* _本文抜粋_

+--

『Fate/Zero』は本編である『Fate/stay night』から10年前に行われた第四次聖杯戦争の様子が描かれている作品で、8人のマスターと8体のサーヴァントが登場しています。その中から今回は遠坂時臣について、その正体や作中での描かれ方などを紹介していきましょう。
遠坂時臣のプロフィール
出典: Fate Zero ©Nitroplus TYPE-MOON・ufotable・FSNPC
聖杯戦争を創った御三家の一角「遠坂家」の五代目当主で、第四次聖杯戦争おけるアーチャーのマスター。非常の世界における)魔術師然とした人物であり、由緒正しき魔術師として根源到達を目指すべく聖杯戦争に臨む。
どんな性格?
出典: Fate Zero ©Nitroplus TYPE-MOON・ufotable・FSNPC
狡猾さ、非情さを持ち合わせた魔術師然とした人物でありながら魔術師としては珍しく父親としての愛情も深く持っており、二人の娘が余りに稀有な資質の持ち主であることから「魔術師としての生しか選べないであろう」事に苦悩していた。 (なお、時臣自身は、先代から家督を嗣ぐか否かの「選択の余地」を与えられたことを「父からの最大の贈り物」と捉えており、自身の娘達にも同様の宝を与えてやれたならと切に願う。)

+--

* _提供データ_

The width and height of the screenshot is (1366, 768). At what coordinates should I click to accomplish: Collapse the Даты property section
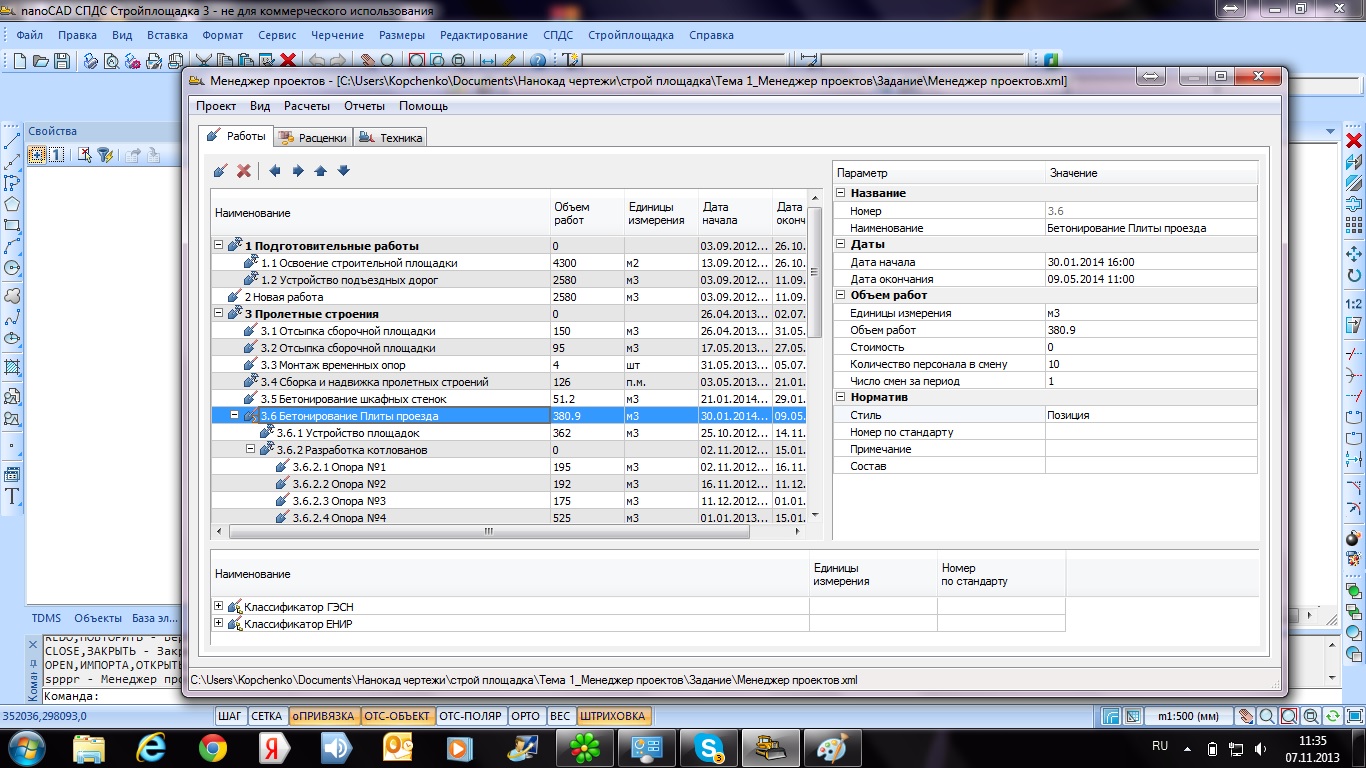(841, 245)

+--

* _課題の条件_
A - 遠坂時臣の紹介記事の「遠坂時臣のプロフィール」から「えてやれたならと切に願う。)」までを（両端を含めて）もう一度書き、その際「アーチャー」を「ランサー」に置き換えてください。
B - 遠坂時臣の紹介記事によると、時臣は遠坂家の何代目当主ですか？
C - 遠坂時臣の紹介記事が途切れたところから、続きを書いてください。

* _課題の解答_
A -
遠坂時臣のプロフィール
出典: Fate Zero ©Nitroplus TYPE-MOON・ufotable・FSNPC
聖杯戦争を創った御三家の一角「遠坂家」の五代目当主で、第四次聖杯戦争おけるランサーのマスター。非常の世界における)魔術師然とした人物であり、由緒正しき魔術師として根源到達を目指すべく聖杯戦争に臨む。
どんな性格?
出典: Fate Zero ©Nitroplus TYPE-MOON・ufotable・FSNPC
狡猾さ、非情さを持ち合わせた魔術師然とした人物でありながら魔術師としては珍しく父親としての愛情も深く持っており、二人の娘が余りに稀有な資質の持ち主であることから「魔術師としての生しか選べないであろう」事に苦悩していた。 (なお、時臣自身は、先代から家督を嗣ぐか否かの「選択の余地」を与えられたことを「父からの最大の贈り物」と捉えており、自身の娘達にも同様の宝を与えてやれたならと切に願う。)

B - 五代目当主です。

C -
後継者候補の娘
出典: Fate Zero ©Nitroplus TYPE-MOON・ufotable・FSNPC
呪いにも等しい才を持って生まれた娘達には、魔導を修めさせる以外に生き延びる道はなく、一子相伝の魔術師社会において、遠坂家の加護を与えられる後継者は一人のみである。 後継者になれ無かった場合、魔術から遠ざけられ一介の人間として生きる事になるのだが、魔術師として希少な能力を生まれ持ったがゆえに桜にはそれが許されず、いずれ魔術協会に保護又は拉致され、研究用のホルマリン漬けの標本にされる未来しかない事を恐れていた。
間桐家との同盟関係
そんな時に同盟関係にある間桐家から養子の申し入れがあった、時臣は事を天恵とし、「それぞれが自らの人生を切り拓いていける」手段を得るため、養子に出す事にした。これは遠坂と間桐の間に古くから同盟関係が有り、「後継者が途絶えた場合は互いに養子を出す」という取り決めに従ったものでもある。
桜の属性
加えて、桜の属性は極めて稀な「架空元素・虚数」という、遠坂の魔術にとっては完全に専門外のものであり、時臣にも虚数属性の魔術など教えようがなかった点も関係する。養子に出すにしても、そもそも虚数元素などという封印指定モノを扱う家系など時臣にアテなどあるはずもなく、その点では間桐の提案は天恵であったという。
聖杯戦争を見据えた胎盤
出典: Fate Zero ©Nitroplus TYPE-MOON・ufotable・FSNPC
ただしその教育の結果虚数という希少な桜の才能は全く活かされず無理やり水属性に染められ、またまともな魔術の教育もされなかったため魔術の知識にも疎く、魔術師として大成しているとは言い難い結果になっており、そもそも臓硯としては60年後の聖杯戦争を見据えた胎盤としての運用のみを求めていた事など、桜を魔術師として育てあげるという目的が達成出来ていたかと言われると極めて微妙である。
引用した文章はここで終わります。